**Aim of the exercise:**
Please, starting at the line that contains "Click the Microphones are muted banner", reproduce every line exactly until the records run out, skipping all pictures.

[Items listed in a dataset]
----

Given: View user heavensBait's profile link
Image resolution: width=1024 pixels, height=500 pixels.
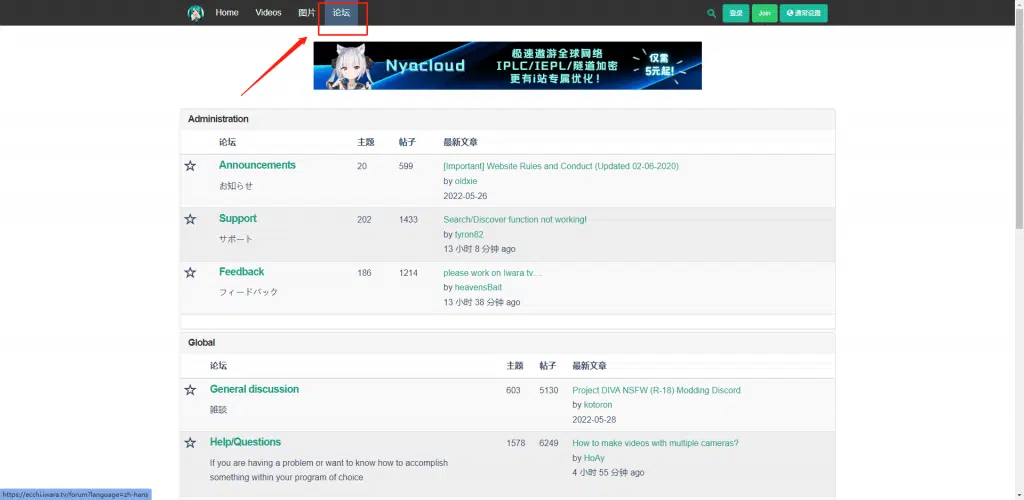Looking at the screenshot, I should point(478,287).
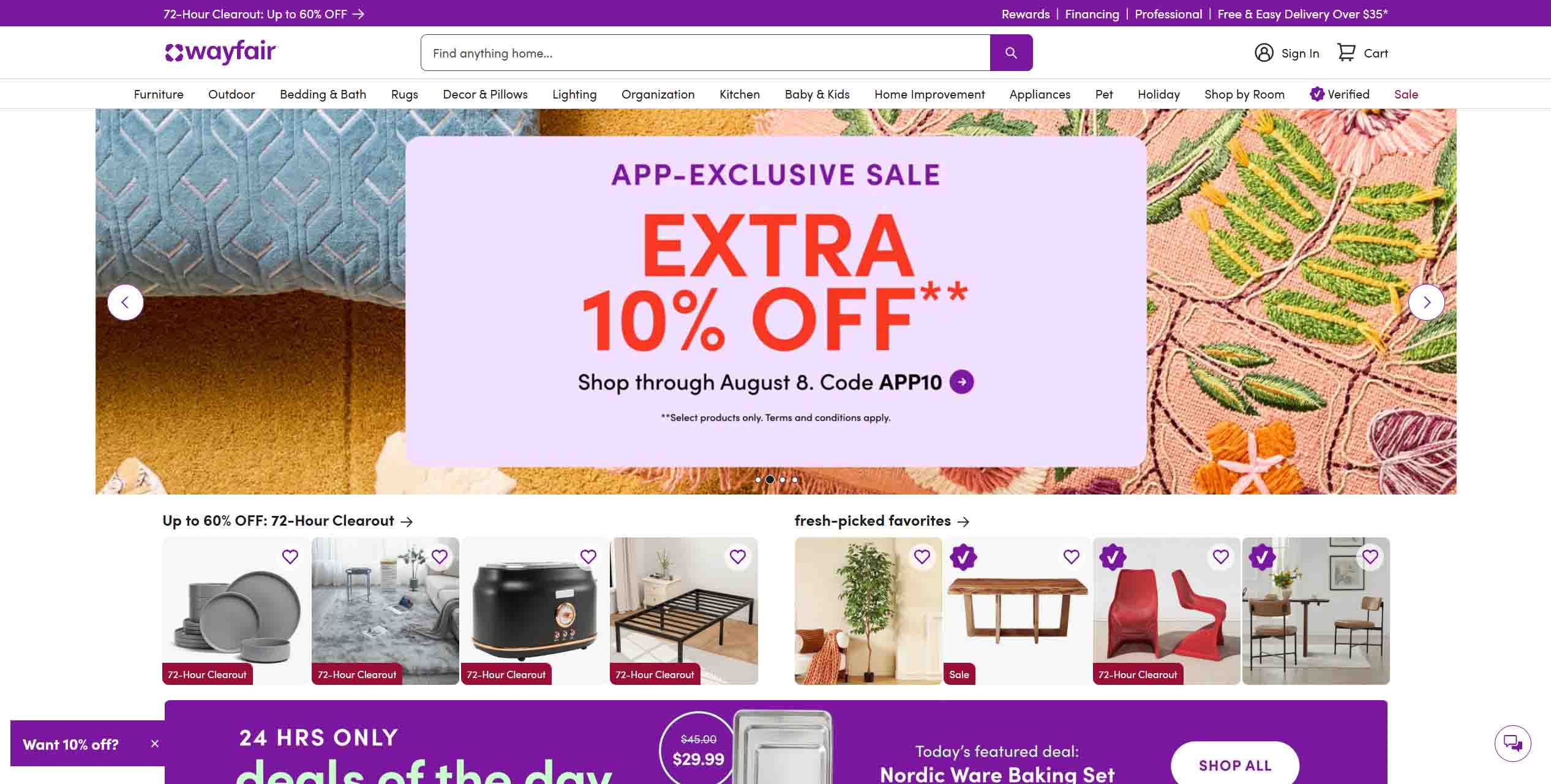Click Verified badge on red chairs

(1113, 557)
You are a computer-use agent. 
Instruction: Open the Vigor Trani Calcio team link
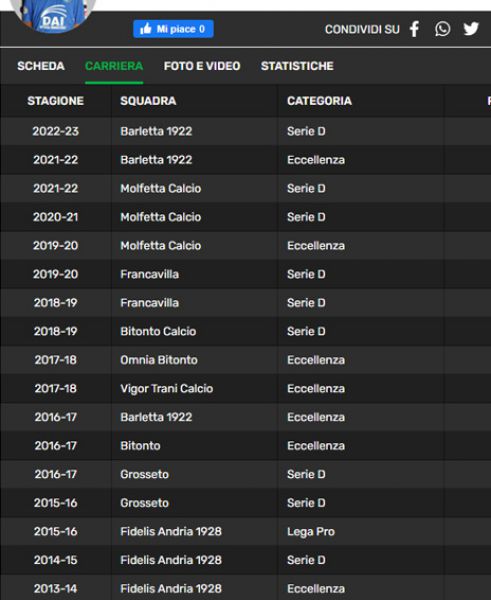tap(166, 388)
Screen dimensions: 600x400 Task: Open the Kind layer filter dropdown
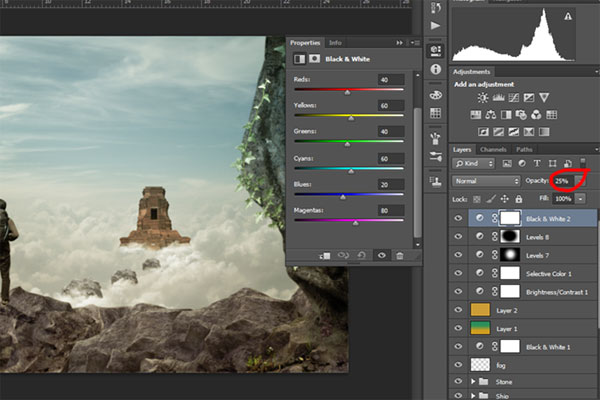[475, 163]
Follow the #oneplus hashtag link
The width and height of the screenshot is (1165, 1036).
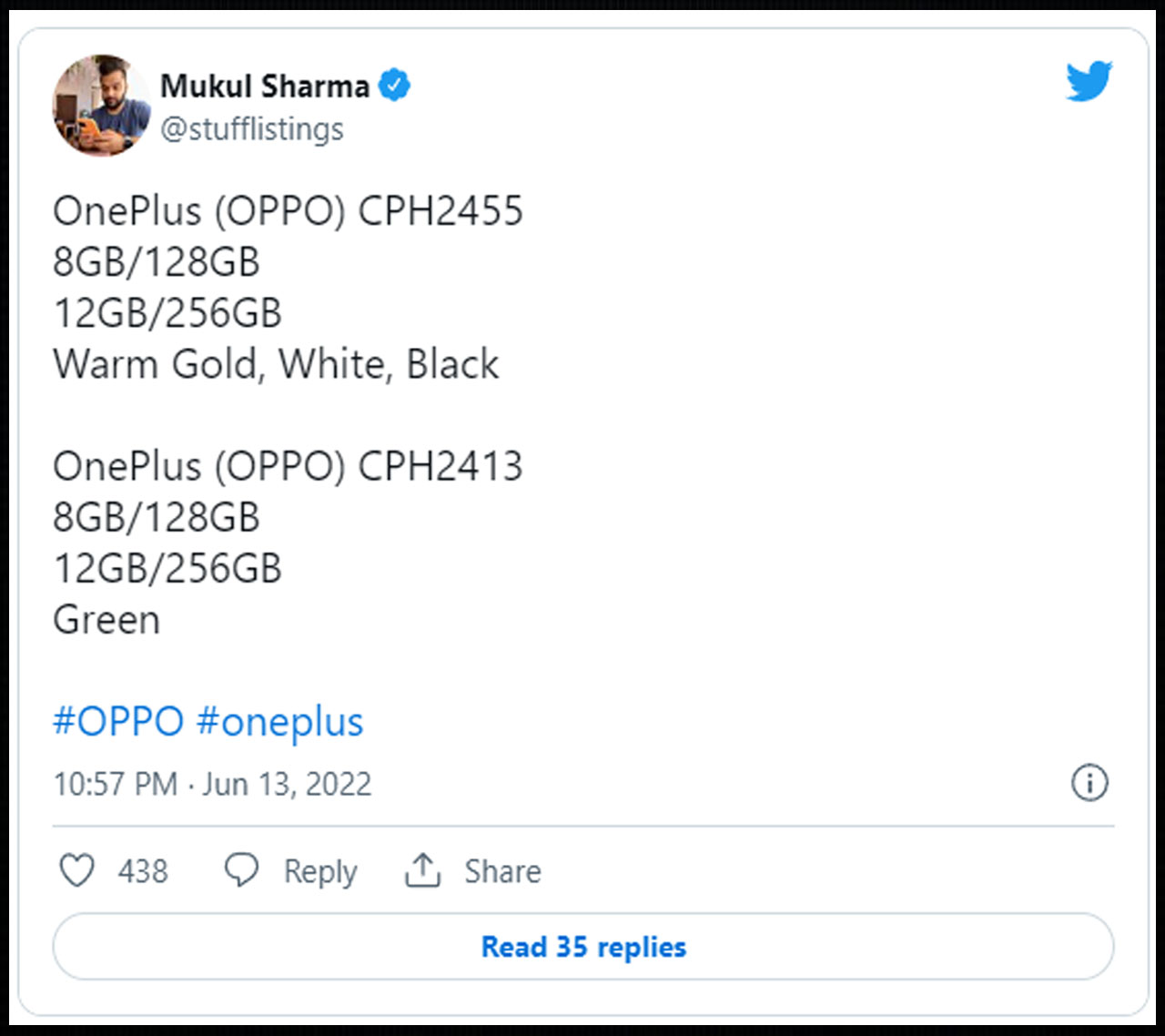279,722
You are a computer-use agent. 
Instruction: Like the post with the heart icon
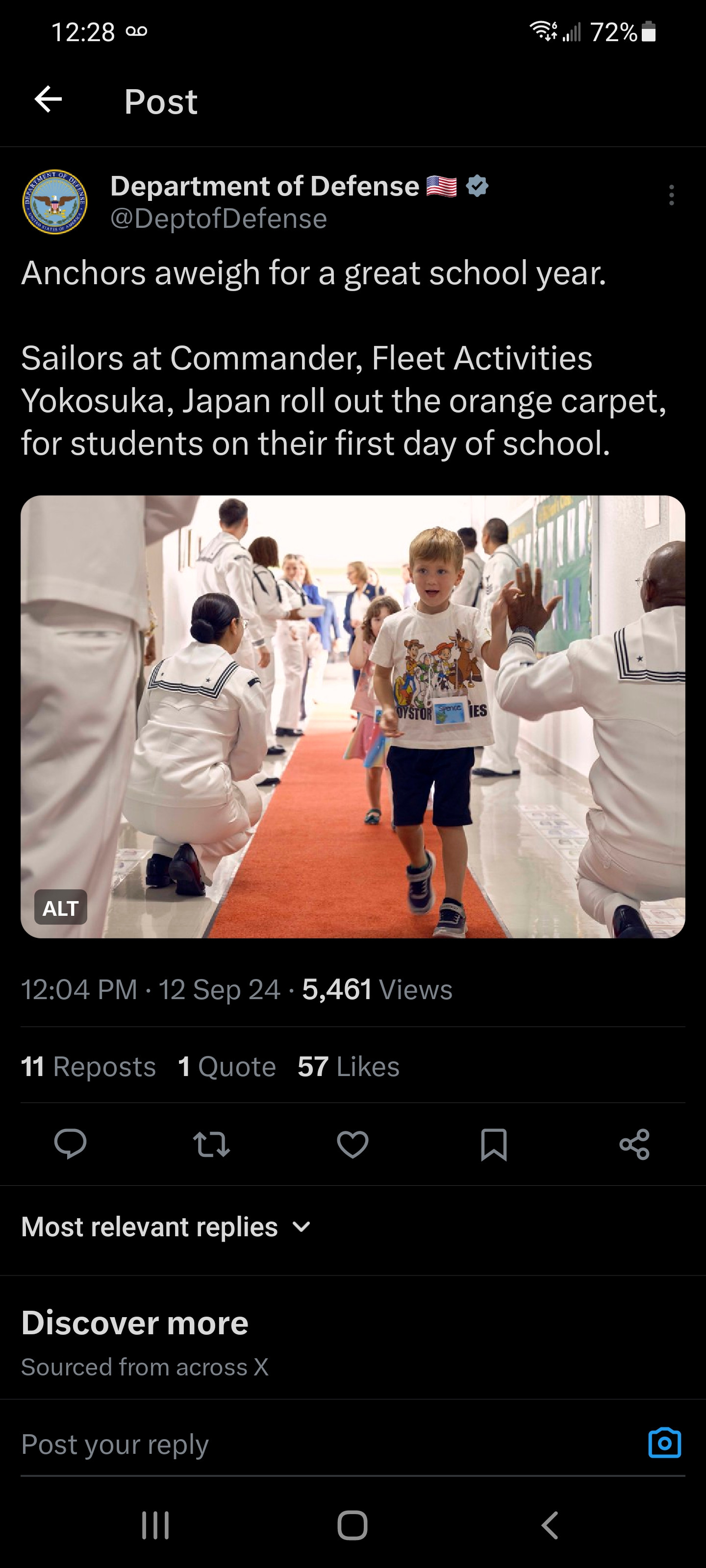353,1144
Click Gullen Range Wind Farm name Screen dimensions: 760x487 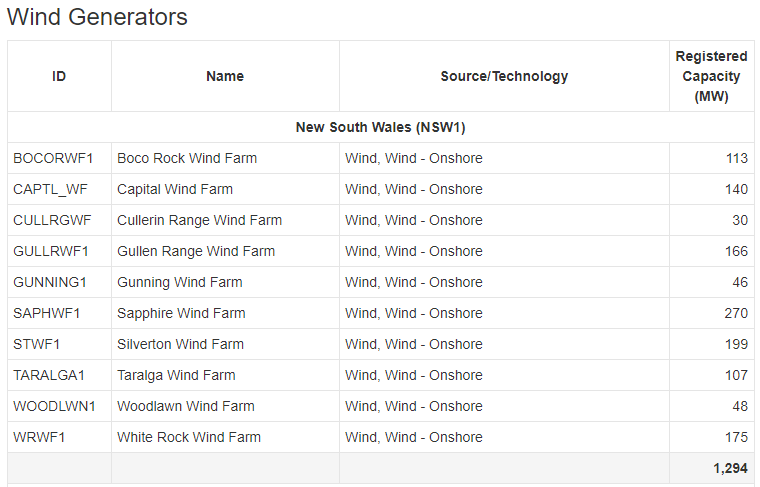point(196,251)
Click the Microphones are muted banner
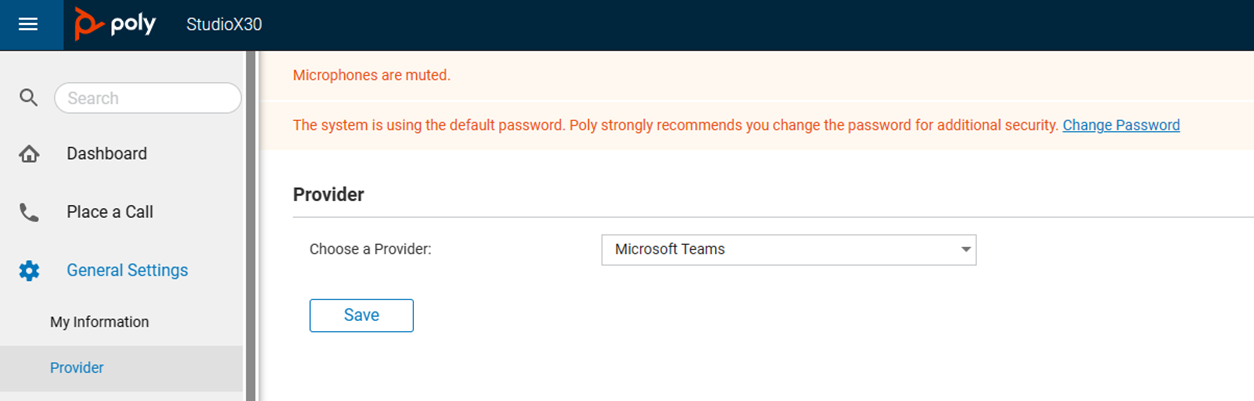Image resolution: width=1254 pixels, height=401 pixels. coord(371,75)
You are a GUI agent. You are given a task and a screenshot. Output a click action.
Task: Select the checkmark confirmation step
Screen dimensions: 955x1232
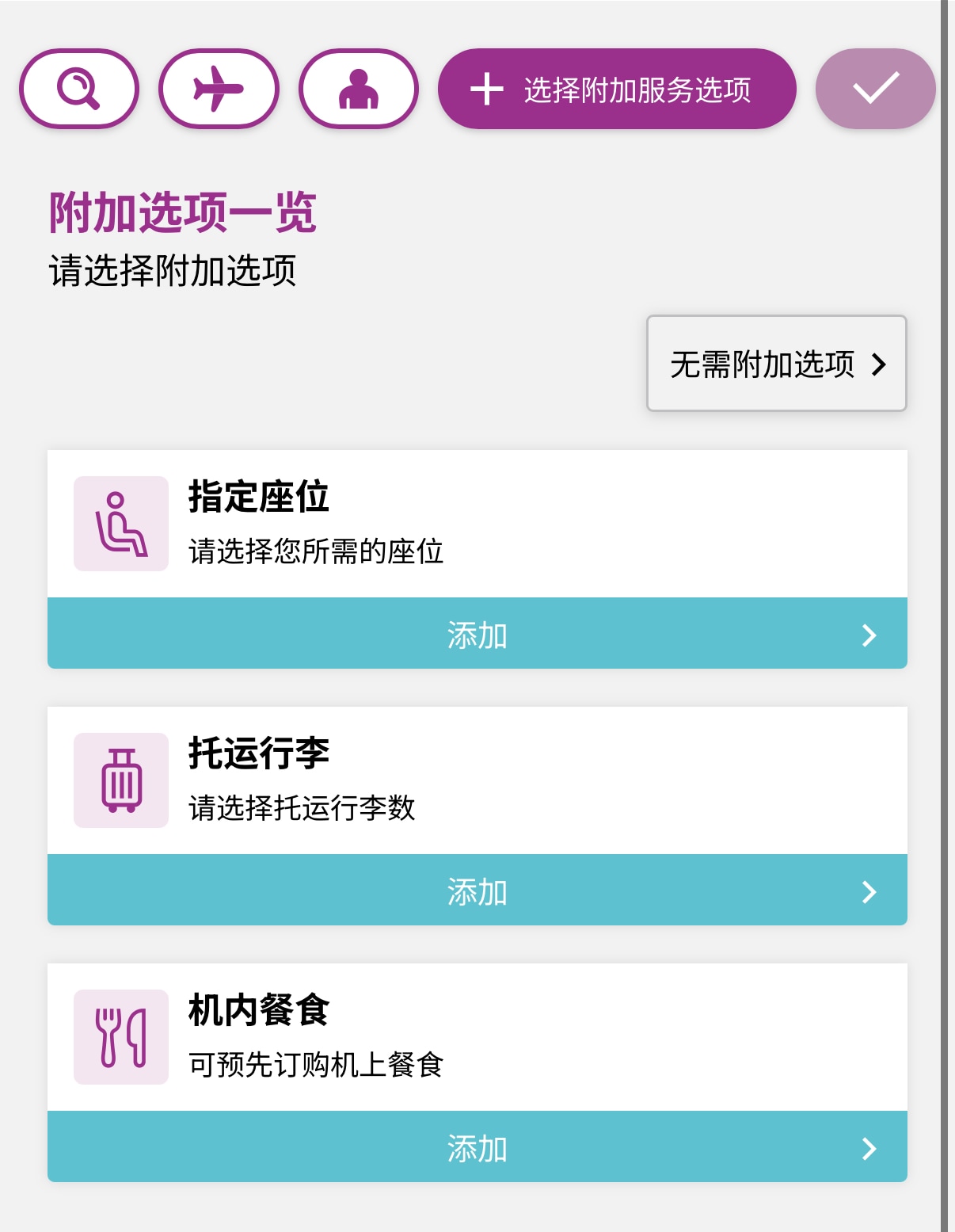coord(876,89)
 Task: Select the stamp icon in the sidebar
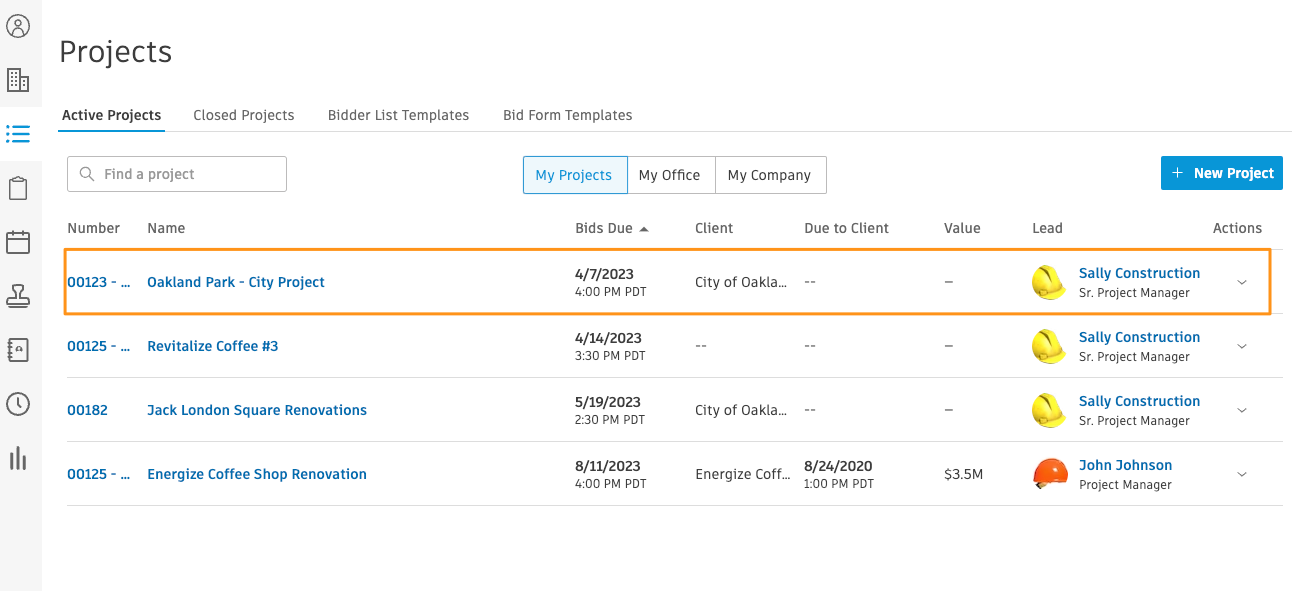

----

**Response to the exercise:**
Click the Microphones are muted banner
Image resolution: width=1254 pixels, height=401 pixels. coord(371,75)
You are a GUI agent. You are given a task and a screenshot. Output a click action.
Task: Select the checkmark confirmation step
Screen dimensions: 955x1232
coord(876,89)
 Task: Select the stamp icon in the sidebar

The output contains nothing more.